The output will show a snapshot with a manifest_list path beginning with s3a://mt-iceberg/, confirming that Iceberg is managing the table and storing all data and metadata in Wasabi.

![](https://cdn.document360.io/bef0a1ea-7768-4d5a-b520-c4fe2f7fafad/Images/Documentation/apache-iceberg-with-wasabi-image-fly9uvij.png)

## Verifying Your Bucket Data

Verify that Iceberg has written data and metadata to your Wasabi bucket using the [Wasabi Console](https://console.wasabisys.com). Log in to the console, click **Buckets** in the left navigation. Click the name of your bucket (mt-iceberg in this example):

![](https://cdn.document360.io/bef0a1ea-7768-4d5a-b520-c4fe2f7fafad/Images/Documentation/apache-iceberg-with-wasabi-image-j5m8l8il.png)

Drill down through the folder structure to see your data in the bucket. Navigate to db/test to see the data and metadata folders created by Iceberg.

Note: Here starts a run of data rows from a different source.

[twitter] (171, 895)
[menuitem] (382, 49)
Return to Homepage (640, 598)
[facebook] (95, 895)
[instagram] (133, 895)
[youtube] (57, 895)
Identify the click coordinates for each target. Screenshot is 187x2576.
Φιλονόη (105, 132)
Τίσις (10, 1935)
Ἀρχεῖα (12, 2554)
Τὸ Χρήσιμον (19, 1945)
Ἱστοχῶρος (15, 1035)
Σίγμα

![](https://cdn.document360.io/bef0a1ea-7768-4d5a-b520-c4fe2f7fafad/Images/Documentation/apache-iceberg-with-wasabi-image-muq1vjp2.png)

## Catalog Structure

The fully qualified name for any Iceberg table follows this hierarchy.

`catalog.database.table`

In the example above:

- `iceberg_catalog` is the catalog, defined in `spark-defaults.conf` and pointing to your Wasabi bucket.
- `db` is the database (also called a namespace).
- `test` is the table.

You can create multiple databases under the same catalog without any additional configuration.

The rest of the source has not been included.